Таким образом, в современных текстах не только присутствует множественность точек зрения, но речь идет не об отношениях только бабушек и внуков, но о сложнейшем комплексе отношений трех поколений, бабушки — матери — внука/внучки, если оставаться в русле нашей темы, что создает новые витки усложнения архетипа бабушки.
Два текста в этом отношении особенно показательны: написанная в 1994 году молодым литератором Павлом Санаевым автобиография в форме романа[876] «Похороните меня за плинтусом» и вышедший двумя годами раньше роман в форме автобиографии известной писательницы Людмилы Петрушевской «Время ночь (Записки на краю стола)».
В центре текста Санаева образ бабушки, созданный с точки зрения внука, которого в четырехлетнем возрасте бабушка с дедом практически насильно забрали у матери. Мальчик все время болеет, бабушка ведет дом и беспрерывно, ежеминутно его лечит, безумно любит и в то же время попрекает каждым куском и каждой минутой своей жизни, на него потраченной, в жертву ему принесенной. Точка зрения внука является доминирующей, но большую часть текста занимают развернутые истерические монологи бабушки, которые не пересказываются, а изображаются.
Для бабушки горячо любимый внук прежде всего инструмент, с помощью которого она может постоянно воспроизводить и поддерживать свой статус великомученицы:
Господи! — послышался вдруг из ванной плач. — <…> Прости грешную! Прости, но дай мне силы крестягу эту тащить! Дай мне силы или пошли мне смерть! Матерь Божья, заступница, дай мне силы влачить этот тяжкий крест или пошли мне смерть! Ну что мне с этой сволочью делать?! Как выдержать?! Как руки не наложить?![877]

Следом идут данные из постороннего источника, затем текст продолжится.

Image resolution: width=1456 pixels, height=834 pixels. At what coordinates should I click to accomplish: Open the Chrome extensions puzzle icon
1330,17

«Красота и величие мученицы», о которых писал Гончаров, для бабушки Санаева существуют только в том случае, если великое служение и великое страдание беспрерывно воспроизводятся и демонстрируются окружающим. Этот садомазохистский дискурс требует, чтобы ребенок выполнял постоянно и одновременно роли тирана (креста на шее) и жертвы (и чтобы в этом качестве он полностью принадлежал бабушке, был объектом ее беспредельной власти). Бабушка помещает внука в тюрьму своей любви-ненависти, накладывает запрет на все нормальные радости мальчишеской жизни, полностью присваивает себе жизнь внука.

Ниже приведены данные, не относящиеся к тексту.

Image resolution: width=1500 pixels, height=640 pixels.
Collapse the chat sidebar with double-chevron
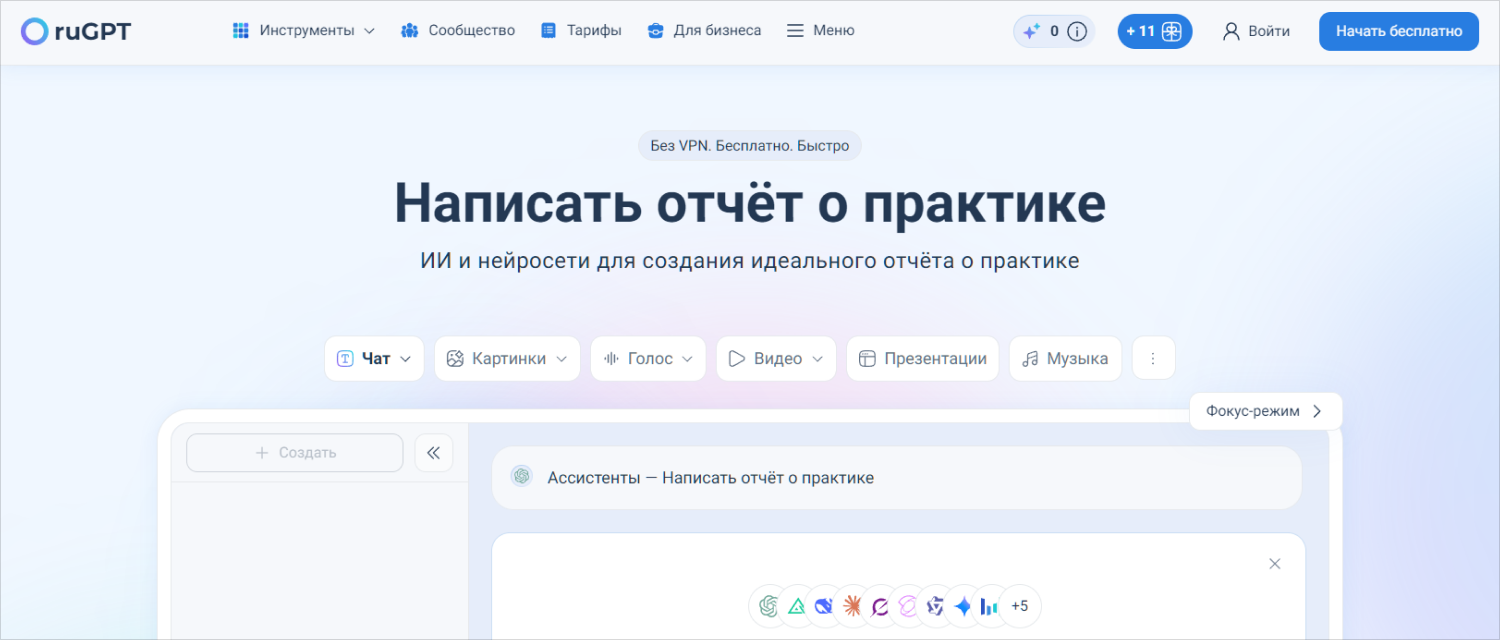(x=434, y=453)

Никогда не мог я смириться с бабушкиной манерой отвечать за меня всегда и везде. Если бабушкины знакомые спрашивали во дворе, как у меня дела, бабушка, не глядя в мою сторону, отвечала что-нибудь вроде: «Как сажа бела». Если на приеме у врача спрашивали мой возраст, отвечала бабушка, и неважно, что врач обращался ко мне, а бабушка сидела в противоположном конце кабинета. Она не перебивала меня, не делала страшных глаз, чтобы я молчал, просто успевала ответить на секунду раньше, и я никогда не мог ее опередить.

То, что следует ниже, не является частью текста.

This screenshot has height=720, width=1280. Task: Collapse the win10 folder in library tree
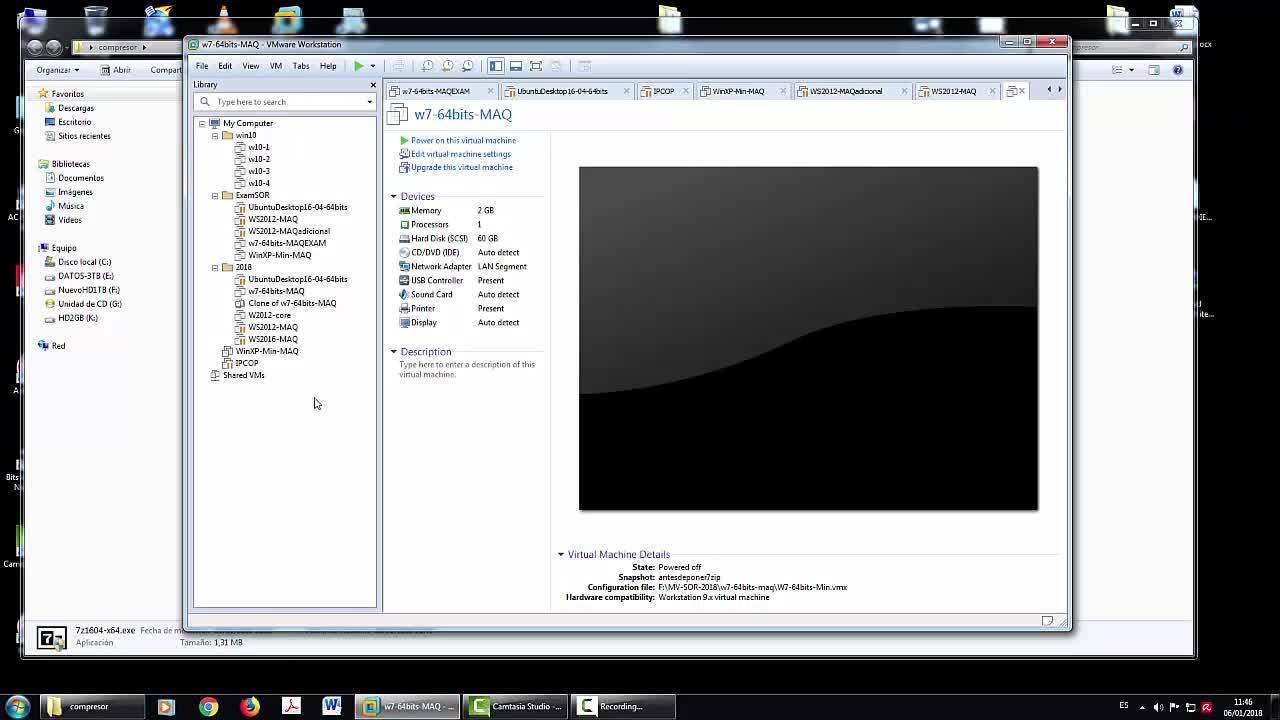[x=215, y=135]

Для этого надо монополизировать право на ребенка, надо отнять его у матери, что бабушка и делает, объясняя свой поступок на риторическом уровне тем, что дочь — плохая мать, не мать, а «похотливая курва», которая из‐за неодолимого влечения к «кровожадному карлику-кровопийце» повесила вечно больного, «гниющего» сына на шею бабке. Мотив конкурентной борьбы с дочерью за право на внука многозначен, он имеет и эротические коннотации, потому что любовь бабушки к внуку изображается как телесная, плотская:
Это он по метрике матери своей сын. По любви — нет на свете человека, который бы любил его, как я люблю. Кровью прикипело ко мне дитя это. Я когда ножки эти тоненькие в колготках вижу, они мне словно по сердцу ступают. Целовала бы эти ножки, упивалась! Я его, Вера Петровна, выкупаю, потом воду менять сил нет, сама в той же воде моюсь. Вода грязная, его чаще, чем раз в две недели, нельзя купать, а я не брезгую. Знаю, что после него вода, так мне она как ручей на душу. Пила бы эту воду! Никого, как его, не люблю и не любила! Он, дурачок, думает, его мать больше любит, а как она больше любить может, если не выстрадала за него столько? Раз в месяц игрушку принести, разве это любовь? А я дышу им, чувствами его чувствую!